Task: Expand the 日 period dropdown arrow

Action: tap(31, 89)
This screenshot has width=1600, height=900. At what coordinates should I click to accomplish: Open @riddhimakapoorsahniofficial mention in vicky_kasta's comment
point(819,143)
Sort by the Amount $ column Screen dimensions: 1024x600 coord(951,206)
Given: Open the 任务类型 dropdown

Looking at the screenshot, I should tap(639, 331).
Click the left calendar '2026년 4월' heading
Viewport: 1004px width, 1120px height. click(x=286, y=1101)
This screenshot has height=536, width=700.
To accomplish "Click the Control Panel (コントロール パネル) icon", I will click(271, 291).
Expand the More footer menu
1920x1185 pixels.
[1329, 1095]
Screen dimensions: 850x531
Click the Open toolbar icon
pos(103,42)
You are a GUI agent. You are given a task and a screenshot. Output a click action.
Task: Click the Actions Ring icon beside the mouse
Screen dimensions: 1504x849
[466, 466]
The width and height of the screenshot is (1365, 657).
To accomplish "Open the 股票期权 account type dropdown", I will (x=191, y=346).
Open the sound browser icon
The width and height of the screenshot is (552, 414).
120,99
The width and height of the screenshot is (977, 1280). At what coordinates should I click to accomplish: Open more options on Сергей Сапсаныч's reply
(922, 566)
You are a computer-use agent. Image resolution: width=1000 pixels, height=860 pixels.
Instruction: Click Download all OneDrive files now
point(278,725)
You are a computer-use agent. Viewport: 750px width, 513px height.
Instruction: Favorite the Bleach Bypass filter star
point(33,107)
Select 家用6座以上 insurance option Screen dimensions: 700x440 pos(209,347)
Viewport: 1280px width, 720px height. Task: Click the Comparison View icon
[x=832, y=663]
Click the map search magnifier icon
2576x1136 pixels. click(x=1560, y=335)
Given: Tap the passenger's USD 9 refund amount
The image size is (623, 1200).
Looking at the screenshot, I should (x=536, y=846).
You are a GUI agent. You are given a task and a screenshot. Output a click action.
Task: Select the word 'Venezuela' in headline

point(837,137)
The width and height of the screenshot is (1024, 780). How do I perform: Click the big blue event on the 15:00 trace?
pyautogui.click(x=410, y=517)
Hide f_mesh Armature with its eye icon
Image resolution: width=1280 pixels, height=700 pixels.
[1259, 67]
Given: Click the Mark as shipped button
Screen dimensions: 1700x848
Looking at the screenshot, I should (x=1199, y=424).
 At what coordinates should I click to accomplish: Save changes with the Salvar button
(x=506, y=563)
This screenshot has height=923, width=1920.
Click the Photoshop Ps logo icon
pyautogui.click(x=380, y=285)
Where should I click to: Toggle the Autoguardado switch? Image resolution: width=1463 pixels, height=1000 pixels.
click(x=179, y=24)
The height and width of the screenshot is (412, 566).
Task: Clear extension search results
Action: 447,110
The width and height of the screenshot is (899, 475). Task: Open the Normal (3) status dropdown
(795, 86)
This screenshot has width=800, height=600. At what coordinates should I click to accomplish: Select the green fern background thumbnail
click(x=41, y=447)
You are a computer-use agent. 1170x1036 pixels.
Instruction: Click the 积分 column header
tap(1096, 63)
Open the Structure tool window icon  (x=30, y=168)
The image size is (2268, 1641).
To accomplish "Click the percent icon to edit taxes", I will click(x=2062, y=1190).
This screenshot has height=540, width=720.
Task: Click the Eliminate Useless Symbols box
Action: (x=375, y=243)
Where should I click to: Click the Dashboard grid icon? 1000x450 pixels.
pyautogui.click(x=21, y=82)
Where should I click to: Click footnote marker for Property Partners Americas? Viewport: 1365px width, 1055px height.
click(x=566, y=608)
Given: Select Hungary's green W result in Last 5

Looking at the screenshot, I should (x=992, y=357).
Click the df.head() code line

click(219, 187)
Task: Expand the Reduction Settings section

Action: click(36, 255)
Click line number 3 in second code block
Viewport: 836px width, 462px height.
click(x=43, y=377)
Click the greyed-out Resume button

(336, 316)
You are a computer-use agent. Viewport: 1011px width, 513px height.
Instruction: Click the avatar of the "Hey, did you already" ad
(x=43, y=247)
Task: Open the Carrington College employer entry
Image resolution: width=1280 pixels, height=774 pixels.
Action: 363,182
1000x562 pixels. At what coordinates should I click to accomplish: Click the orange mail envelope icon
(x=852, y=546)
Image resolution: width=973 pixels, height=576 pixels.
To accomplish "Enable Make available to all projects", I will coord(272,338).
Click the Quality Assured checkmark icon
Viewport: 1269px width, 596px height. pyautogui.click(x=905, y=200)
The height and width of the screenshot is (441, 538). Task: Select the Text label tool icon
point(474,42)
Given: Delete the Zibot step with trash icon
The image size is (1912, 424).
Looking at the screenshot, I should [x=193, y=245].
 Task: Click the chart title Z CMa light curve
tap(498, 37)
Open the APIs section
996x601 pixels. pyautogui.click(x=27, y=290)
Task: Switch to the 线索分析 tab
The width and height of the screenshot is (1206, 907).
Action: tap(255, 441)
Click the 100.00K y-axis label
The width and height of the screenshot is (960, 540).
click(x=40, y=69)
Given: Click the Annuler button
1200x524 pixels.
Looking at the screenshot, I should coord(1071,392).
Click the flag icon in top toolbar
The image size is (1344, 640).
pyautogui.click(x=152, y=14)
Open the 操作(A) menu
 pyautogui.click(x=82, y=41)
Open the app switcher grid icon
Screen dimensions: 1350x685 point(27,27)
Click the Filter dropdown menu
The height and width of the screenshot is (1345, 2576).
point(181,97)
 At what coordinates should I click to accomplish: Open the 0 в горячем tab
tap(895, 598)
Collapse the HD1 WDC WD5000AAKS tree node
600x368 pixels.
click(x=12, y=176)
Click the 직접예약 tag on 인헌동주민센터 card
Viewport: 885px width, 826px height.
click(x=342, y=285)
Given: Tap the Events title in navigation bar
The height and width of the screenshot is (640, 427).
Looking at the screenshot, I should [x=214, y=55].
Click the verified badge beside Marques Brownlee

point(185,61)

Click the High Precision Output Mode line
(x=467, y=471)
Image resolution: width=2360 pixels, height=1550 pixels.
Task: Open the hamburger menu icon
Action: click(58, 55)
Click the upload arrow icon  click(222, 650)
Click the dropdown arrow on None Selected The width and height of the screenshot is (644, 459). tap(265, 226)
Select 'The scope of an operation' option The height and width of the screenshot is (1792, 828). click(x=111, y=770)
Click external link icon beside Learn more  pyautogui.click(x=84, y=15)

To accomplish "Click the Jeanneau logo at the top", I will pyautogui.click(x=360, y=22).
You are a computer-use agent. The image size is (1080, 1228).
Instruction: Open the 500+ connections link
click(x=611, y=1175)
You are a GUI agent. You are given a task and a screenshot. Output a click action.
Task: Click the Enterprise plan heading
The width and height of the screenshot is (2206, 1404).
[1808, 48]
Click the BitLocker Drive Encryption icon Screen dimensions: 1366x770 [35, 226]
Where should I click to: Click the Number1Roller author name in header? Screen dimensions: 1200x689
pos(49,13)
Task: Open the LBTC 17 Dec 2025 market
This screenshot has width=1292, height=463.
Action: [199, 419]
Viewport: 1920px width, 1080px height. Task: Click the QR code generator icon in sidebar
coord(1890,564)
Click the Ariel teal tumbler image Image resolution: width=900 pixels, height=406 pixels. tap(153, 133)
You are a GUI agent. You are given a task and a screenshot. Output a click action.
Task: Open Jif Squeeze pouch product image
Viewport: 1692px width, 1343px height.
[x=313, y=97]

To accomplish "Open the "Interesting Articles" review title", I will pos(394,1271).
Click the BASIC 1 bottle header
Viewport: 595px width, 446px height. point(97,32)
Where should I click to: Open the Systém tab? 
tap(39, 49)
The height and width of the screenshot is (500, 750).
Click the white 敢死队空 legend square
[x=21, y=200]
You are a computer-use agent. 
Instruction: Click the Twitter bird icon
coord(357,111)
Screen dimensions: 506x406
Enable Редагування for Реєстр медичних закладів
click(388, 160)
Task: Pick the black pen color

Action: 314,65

━━━━━━

_WHAT IS NEEDED_
Extract the lines of the preceding material that run from the line with "The width and height of the screenshot is (1365, 657)." through the line with "You are a computer-use agent. Viewport: 750px", inclusive, reproducing them exactly and adding nothing.

_THE ANSWER_
The width and height of the screenshot is (1365, 657).
To accomplish "Open the 股票期权 account type dropdown", I will (x=191, y=346).
Open the sound browser icon
The width and height of the screenshot is (552, 414).
120,99
The width and height of the screenshot is (977, 1280). At what coordinates should I click to accomplish: Open more options on Сергей Сапсаныч's reply
(922, 566)
You are a computer-use agent. Image resolution: width=1000 pixels, height=860 pixels.
Instruction: Click Download all OneDrive files now
point(278,725)
You are a computer-use agent. Viewport: 750px width, 513px height.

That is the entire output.